What’s the big idea?
Aurora is a closed-source fork of Postgres embedded into the RDS infrastructure. Amazon took the existing engine and then rewrote certain components to better leverage the properties of their infrastructure.
Efficient durable writes
Traditional RDBMS such as Postgres are written to be self-sufficient in terms of providing durability guarantees. As such, for each write they perform multiple synchronous operations on disk. Typically they first write to a log, then they modify the pages. For crash recovery, entire copies of pages can be written to the log in the event of a crash mid-write.
Aurora reduces the amount of synchronous work to just 1 log write. It pushes that log write to 6 storage nodes and the transaction commits as soon as it’s written to at least 4 of those nodes.
Logs are then applied to your pages using a background process. The storage nodes keep a hot-log of writes which have not yet been coalesced with the existing pages.
This reduction of synchronous work required allows them to claim much better and more consistent performance. I will say that I think their claims are a bit disingenuous because they say that Aurora is 3x faster than Postgres. But the caveat “with 6 node, 3 AZ replication and on RDS” is not explicitly stated and up to the consumer to figure out.
Better RAM utilization
Because the database process does not use it’s local filesystem, they are able to allocate all the memory that would normally be used for the filesystem cache to the database cache. There is a lot of duplication that happens when you run both a database and a filesystem cache, so this allows you to fully utilize the RAM you are paying for. They also claim that the database cache is de-coupled from the database process entirely, so if the process dies or you need to restart it you don’t lose your cached data.
Fast initialization of read replicas
Steady state read replicas can be spun up without needing to copy data. The new process just points to the storage node. Currently up to 15 replicas are supported and AWS provides a “database endpoint” so that you can access them as 1 logical instance.
Yet another advantage of decoupling the storage layer is that they can provide you with on-demand instances, much like a lot of the MPP analytics systems currently do such as Snowflake or Redshift. This allows you to pay for just the instance time you need which could save you money if your system has large periods of the day with low activity.
I chose the
db.r4.16xlarge instance for comparison which is the strongest instance you can rent that is commonly available across these 3 different types:
|Type||CPU per hour|
|RDS Aurora Postgres||$9.28|
|RDS SQL Server||$24.32|
As you can see, you get all the great features and improved performance for just 16% more. It is also still substantially cheaper than other closed source databases such as SQL Server.

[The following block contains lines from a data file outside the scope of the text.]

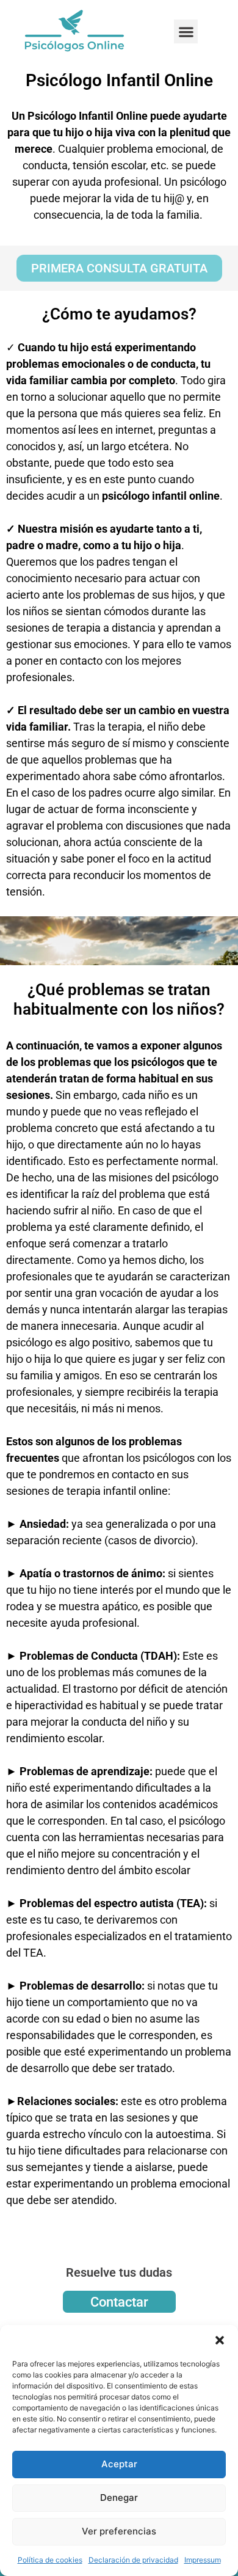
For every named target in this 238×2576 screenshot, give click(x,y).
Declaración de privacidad (133, 2559)
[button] (220, 2340)
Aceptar (119, 2464)
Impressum (202, 2559)
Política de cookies (50, 2559)
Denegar (119, 2497)
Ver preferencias (119, 2531)
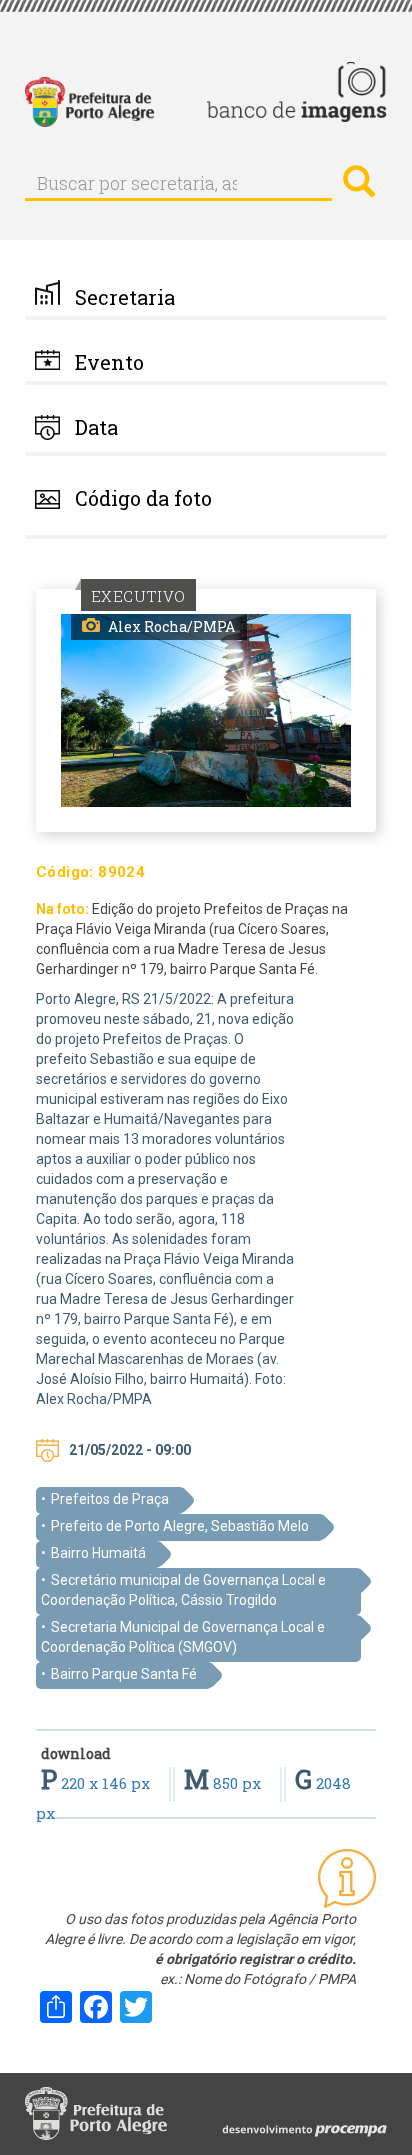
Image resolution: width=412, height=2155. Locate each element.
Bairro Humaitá (98, 1553)
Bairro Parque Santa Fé (124, 1674)
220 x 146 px (97, 1783)
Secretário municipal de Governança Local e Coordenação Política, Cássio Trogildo (183, 1590)
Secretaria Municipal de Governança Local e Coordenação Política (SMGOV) (183, 1637)
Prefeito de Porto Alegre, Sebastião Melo (180, 1526)
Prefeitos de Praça (110, 1499)
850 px (224, 1783)
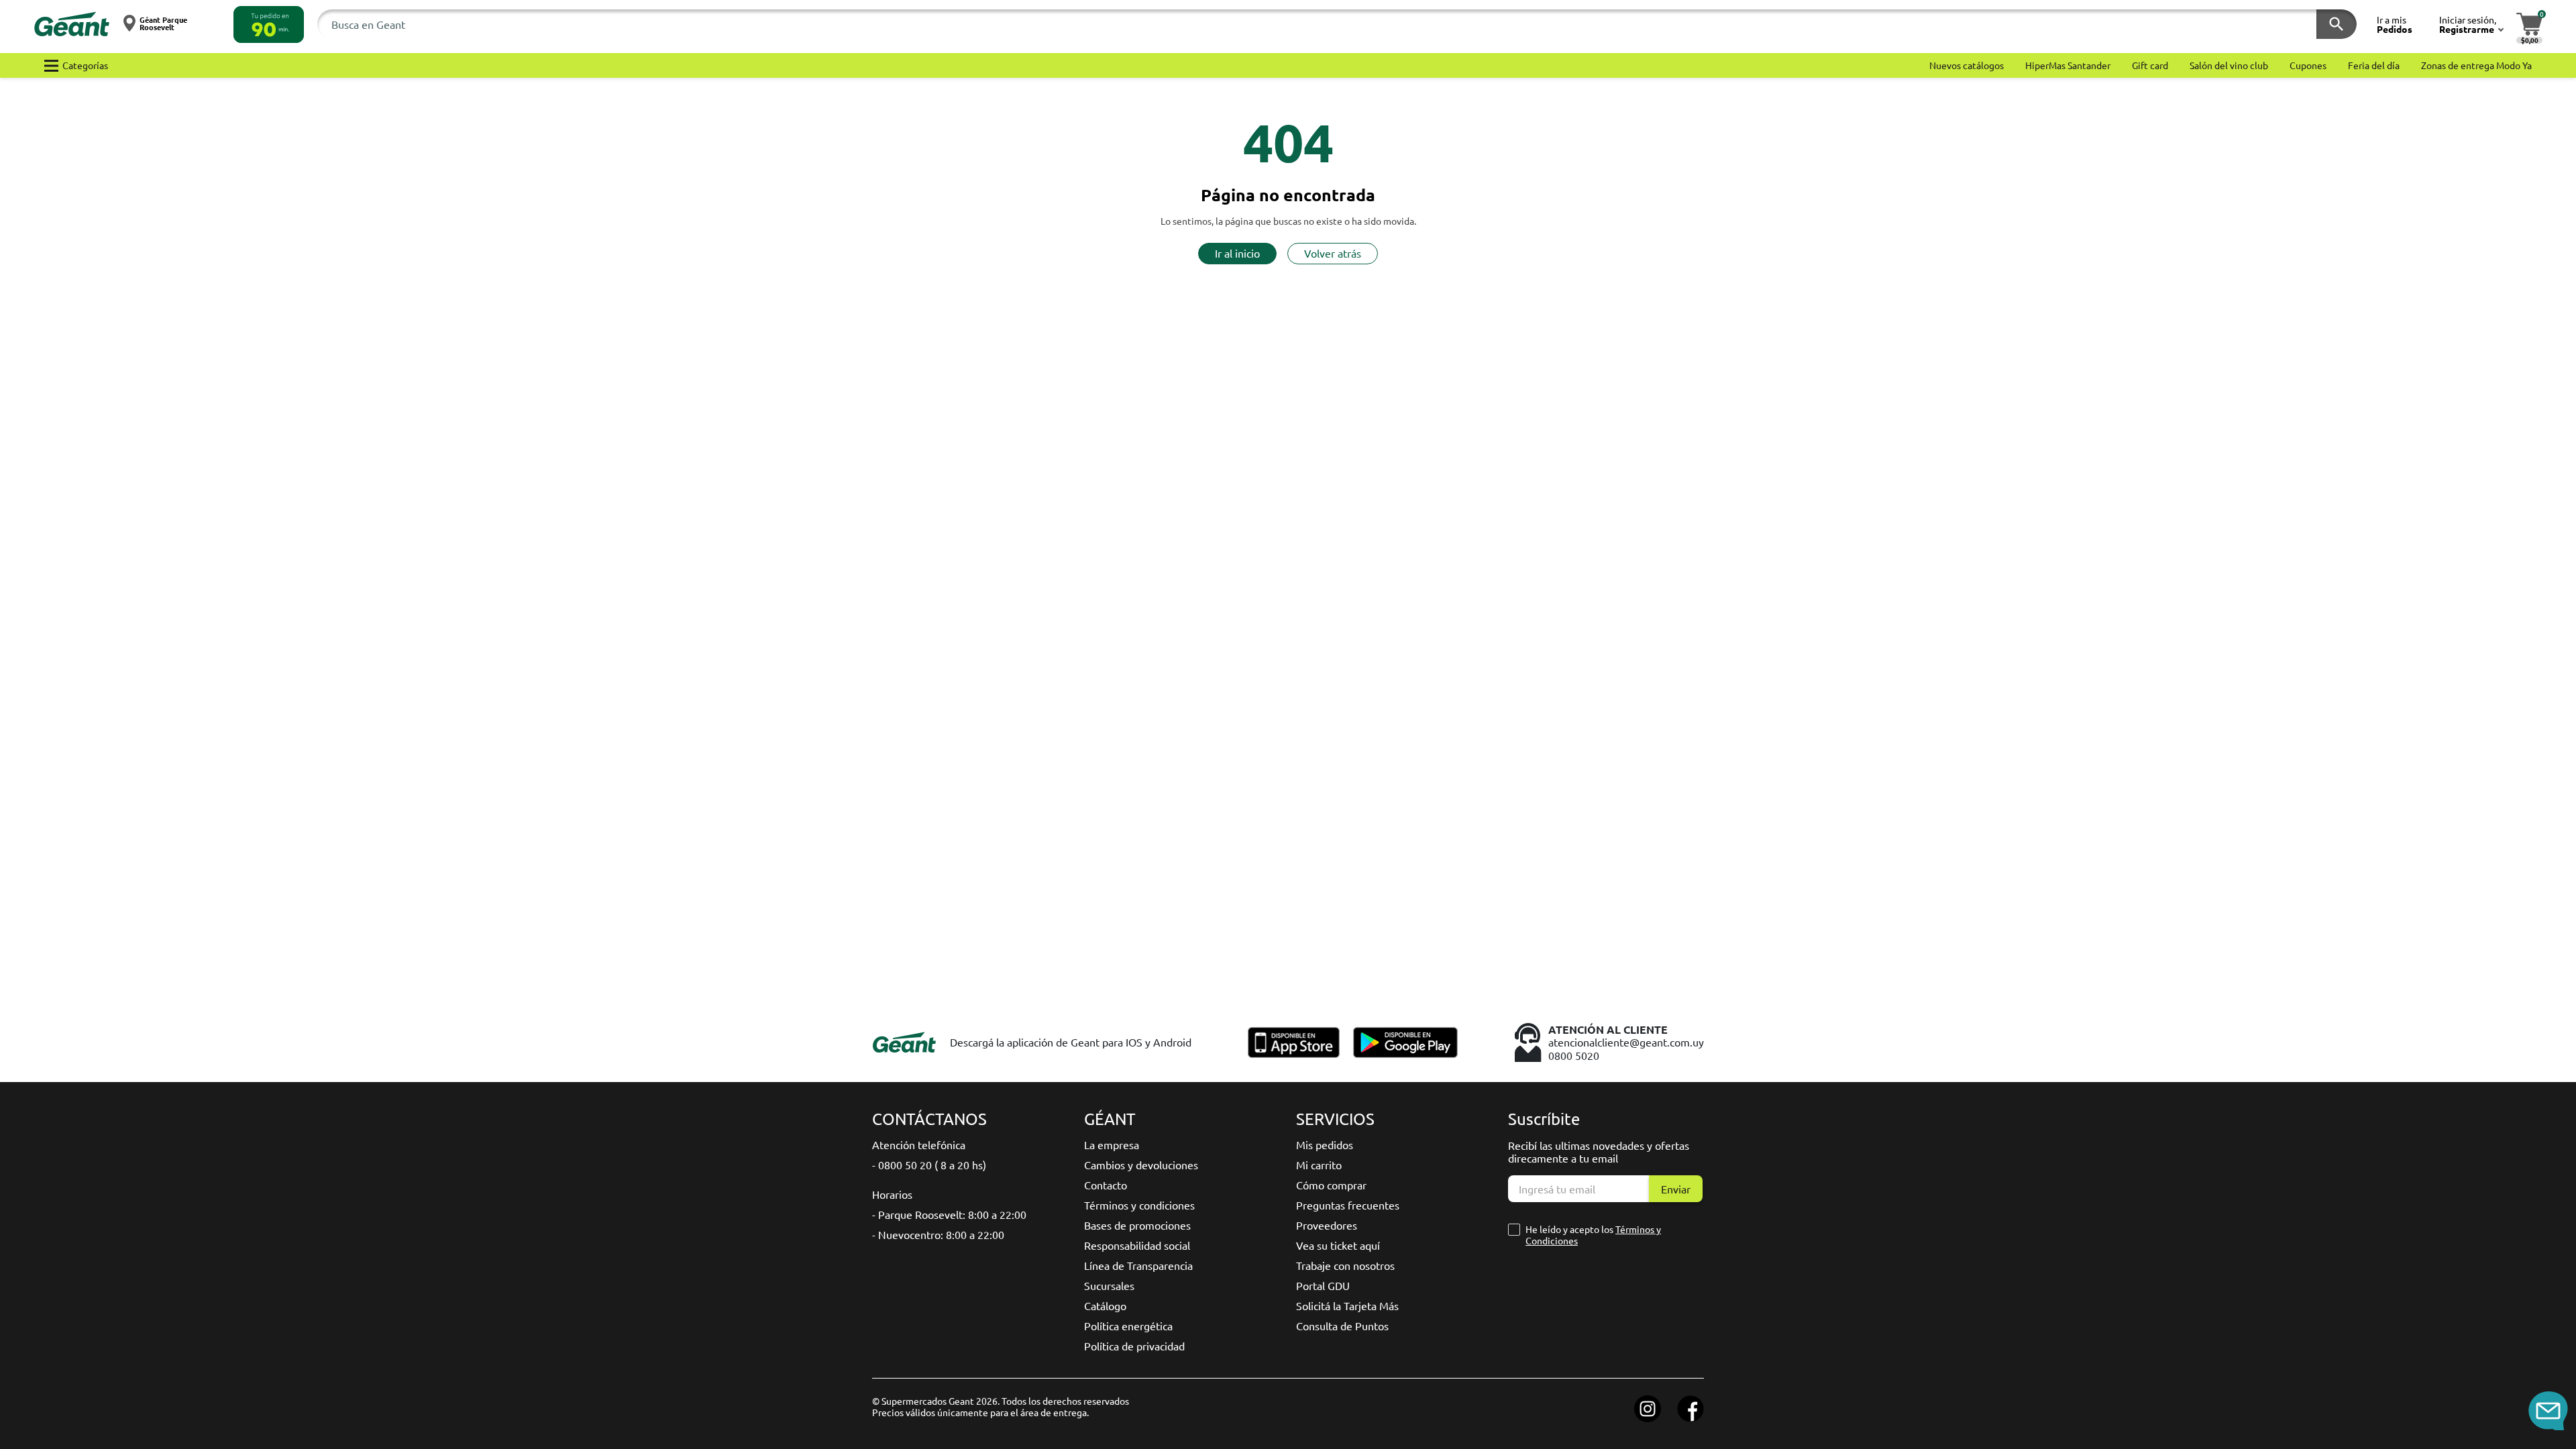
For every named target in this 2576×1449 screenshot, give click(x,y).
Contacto (1105, 1184)
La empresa (1111, 1144)
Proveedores (1326, 1225)
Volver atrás (1332, 253)
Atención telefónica (918, 1144)
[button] (268, 24)
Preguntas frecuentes (1347, 1204)
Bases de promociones (1137, 1225)
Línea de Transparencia (1138, 1265)
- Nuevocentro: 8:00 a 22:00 (938, 1234)
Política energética (1128, 1325)
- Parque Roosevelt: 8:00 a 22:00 (949, 1214)
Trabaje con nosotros (1345, 1265)
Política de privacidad (1134, 1345)
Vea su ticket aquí (1338, 1245)
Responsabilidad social (1137, 1245)
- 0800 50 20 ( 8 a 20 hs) (929, 1164)
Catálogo (1105, 1305)
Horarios (892, 1194)
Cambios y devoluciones (1141, 1164)
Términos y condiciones (1139, 1204)
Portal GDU (1323, 1285)
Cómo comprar (1331, 1184)
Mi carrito (1319, 1164)
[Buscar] (2336, 24)
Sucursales (1109, 1285)
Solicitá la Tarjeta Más (1347, 1305)
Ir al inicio (1237, 253)
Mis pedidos (1324, 1144)
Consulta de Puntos (1342, 1325)
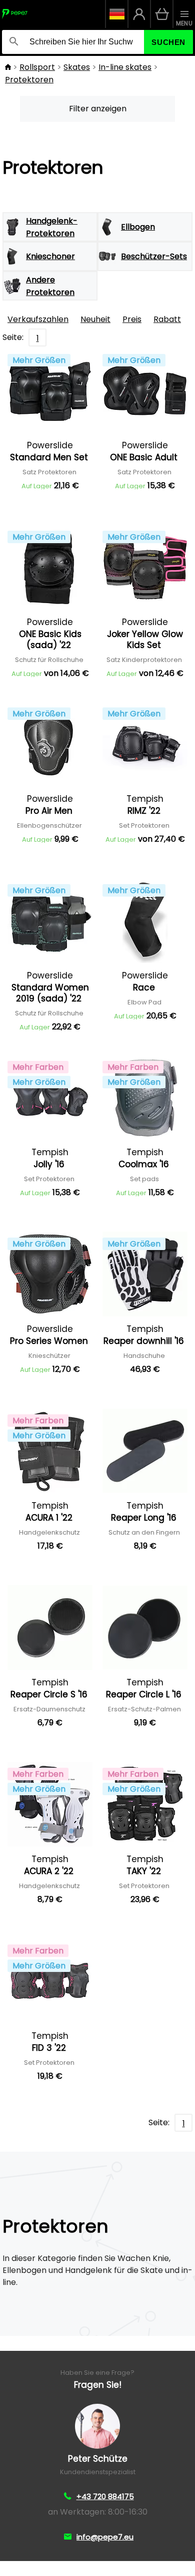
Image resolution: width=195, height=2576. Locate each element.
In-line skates (125, 67)
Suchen (169, 42)
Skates (77, 67)
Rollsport (37, 67)
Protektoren (29, 79)
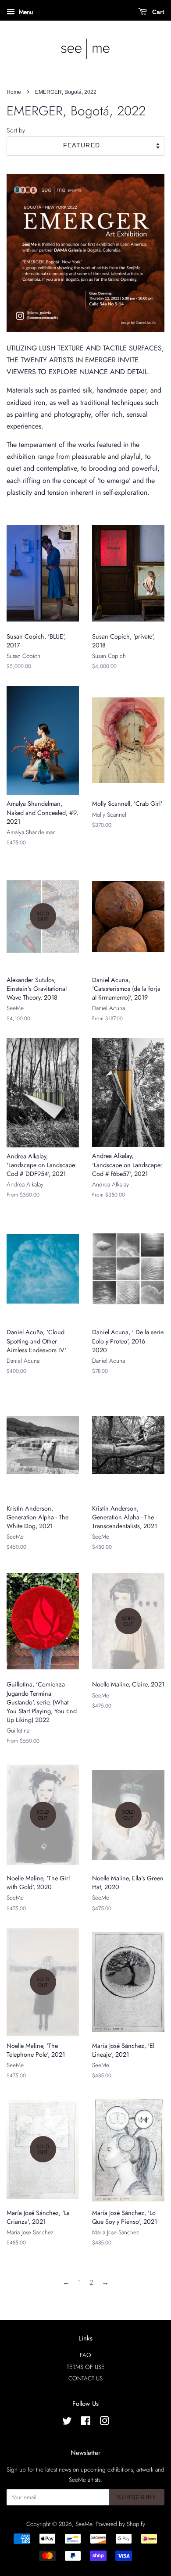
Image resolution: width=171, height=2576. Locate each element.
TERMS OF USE (85, 2366)
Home (14, 92)
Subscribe (137, 2497)
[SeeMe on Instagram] (104, 2422)
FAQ (85, 2355)
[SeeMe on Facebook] (86, 2422)
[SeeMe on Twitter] (67, 2422)
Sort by (16, 130)
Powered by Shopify (120, 2523)
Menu (25, 11)
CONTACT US (85, 2378)
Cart (157, 11)
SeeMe (83, 2523)
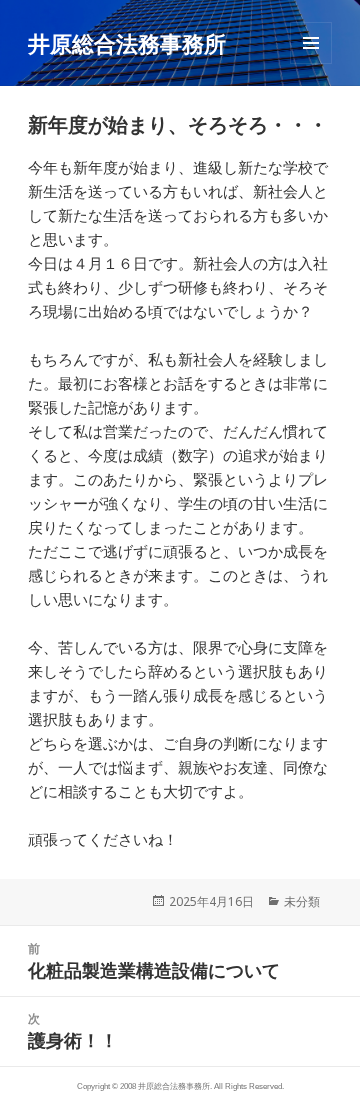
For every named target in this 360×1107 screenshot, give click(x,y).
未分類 (302, 901)
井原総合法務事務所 (127, 43)
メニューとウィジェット (311, 63)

I did not mention storage/IO because:
- For storage at rest the cost differences are marginal across the 3 types
- Aurora’s IO cost structure is based on $ per 1M IOPS as opposed to provisioned IOPS per month for the other types
Charging per 1M IOPS implies that everyone is guaranteed a certain service level. I would argue that this is better “in theory” provided that the guarantee and the rate it’s delivered are sufficient. It’s better because I can affect my costs by just changing my IO pattern and don’t need to do as much capacity planning as you would with a provisioned IOPS model.
There is potential for incompatibility with the open-source version. This could force you into an “accept the vendor lock-in or migrate” decision. You also have to wait for Amazon to merge in patches from upstream. I think Amazon is initially incentivized to maintain compatibility, but if they capture significant market share they may not feel as compelled to do that.
You are taking a risk on a new database product. Even though it’s not written from scratch, you are still somewhat trusting Amazon to deliver on something which is not their core competency. They don’t have a long track record in this space. Another risk is the lack of an expert community around this product. Historically DBAs have been the most prolific in producing educational content for database systems. Are there a lot of DBAs managing and learning about RDS Aurora? The product aims to make them redundant. This is a general long-term trend I am worried about with the growing prevalence of managed services and maybe I will do a separate post on this in the future.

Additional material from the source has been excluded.